A cultura universalizada pode ser expressa na palavra "humanitas" - no sentido literal de humanidade e, mais propriamente, de educação, cultura do espírito -, equivalente à "paideia" grega. Distingue-se desta, no entanto, por se tratar de uma cultura predominantemente humanística e sobretudo cosmopolita e universal, buscando aquilo que caracteriza o homem, em todos os tempos e lugares. Essa concepção, muito valorizada por Cícero, não se restringe ao ideal do sábio, muitas inalcançável, mas se estende à formação do homem virtuoso, como ser moral, político e literário. Para Cícero, educação integral do orador requer cultura geral, formação jurídica, aprendizagem da argumentação filosófica, bem como o desenvolvimento de habilidades literárias e até teatrais, igualmente importantes para o exercício da persuasão: "Não quisera que alguém tomasse por vaidade minhas palavras, porque, embora aceite prazerosamente o fato de muitos me serem superiores na Filosofia, no que concerne à Oratória, quer dizer, verossimilhança, claridade e elegância do discurso, reclamo, com justiça, vantagem sobre muitos outros, pois consagrei minha vida inteira ao estudo e ao cultivo desse ramo dos saber. Por esta razão, meu filho, exorto-o a ler com a máxima atenção, não somente meus discursos forenses, mas meus trabalhos filosóficos, estes quase tão numerosos quanto aqueles. Nos primeiros, há elevação e eloquência; mas, nem por isso, desdenhe o estilo simples e ponderado dos segundos. Ademais, não sei de nenhum grego que haja cultivado, como eu, ao mesmo tempo, a eloquência dos tribunais e a tranquila simplicidade das obras didáticas, a não ser Demétrio de Faleros, filósofo sutil e orador pouco veemente, mas suficientemente delicado para deixar-se reconhecer como discípulo de Teofrasto. Quanto a mim, o leitor estimará quantos progressos obtive num e noutro gênero, posto que cultivei os dois" (p. 65).

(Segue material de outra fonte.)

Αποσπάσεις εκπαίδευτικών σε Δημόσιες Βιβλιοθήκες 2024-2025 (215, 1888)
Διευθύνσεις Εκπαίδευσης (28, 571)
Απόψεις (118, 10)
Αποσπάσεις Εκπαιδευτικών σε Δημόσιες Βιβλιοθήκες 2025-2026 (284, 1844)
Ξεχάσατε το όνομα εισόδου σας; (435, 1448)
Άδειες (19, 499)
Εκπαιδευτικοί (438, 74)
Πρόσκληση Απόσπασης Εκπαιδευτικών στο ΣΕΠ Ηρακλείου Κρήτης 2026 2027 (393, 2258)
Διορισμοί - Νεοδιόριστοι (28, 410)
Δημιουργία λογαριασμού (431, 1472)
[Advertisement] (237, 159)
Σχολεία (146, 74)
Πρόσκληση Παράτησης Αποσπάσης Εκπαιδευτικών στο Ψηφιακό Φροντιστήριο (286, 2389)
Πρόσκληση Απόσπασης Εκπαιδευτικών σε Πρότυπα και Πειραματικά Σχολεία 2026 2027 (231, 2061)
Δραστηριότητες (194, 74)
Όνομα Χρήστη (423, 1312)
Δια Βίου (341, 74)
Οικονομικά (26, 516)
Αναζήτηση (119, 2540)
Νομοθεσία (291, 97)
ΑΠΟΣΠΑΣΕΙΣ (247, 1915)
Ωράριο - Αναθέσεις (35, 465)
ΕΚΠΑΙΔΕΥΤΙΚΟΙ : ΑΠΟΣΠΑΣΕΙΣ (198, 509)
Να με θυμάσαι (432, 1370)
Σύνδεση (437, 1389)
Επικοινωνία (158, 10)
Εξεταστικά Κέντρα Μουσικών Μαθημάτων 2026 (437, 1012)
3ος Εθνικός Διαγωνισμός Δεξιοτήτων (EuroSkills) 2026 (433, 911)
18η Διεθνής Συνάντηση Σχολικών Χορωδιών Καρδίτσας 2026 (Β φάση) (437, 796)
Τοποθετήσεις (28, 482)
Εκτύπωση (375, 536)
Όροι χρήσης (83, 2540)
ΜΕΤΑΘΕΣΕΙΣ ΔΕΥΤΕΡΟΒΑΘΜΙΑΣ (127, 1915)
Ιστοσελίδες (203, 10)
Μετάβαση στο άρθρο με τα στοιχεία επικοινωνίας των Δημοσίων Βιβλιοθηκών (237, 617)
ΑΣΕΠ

A importância de Cícero não se restringe à Antiguidade, pois chegou a ser um dos principais modelos dos pedagogos renascentistas. O "ciceronismo" foi tão intenso naquele período que o francês Rabelais, crítico do ensino tradicional, considerava-o apenas um modismo.
Referências:
ARANHA, Maria Lúcia de Arruda. Filosofia da Educação. 2. ed. São Paulo: Moderna, 1996.

CÍCERO. Dos deveres. In: ROSA, Maria da Glória de. A História da Educação através dos textos. São Paulo: Cultrix, 2004.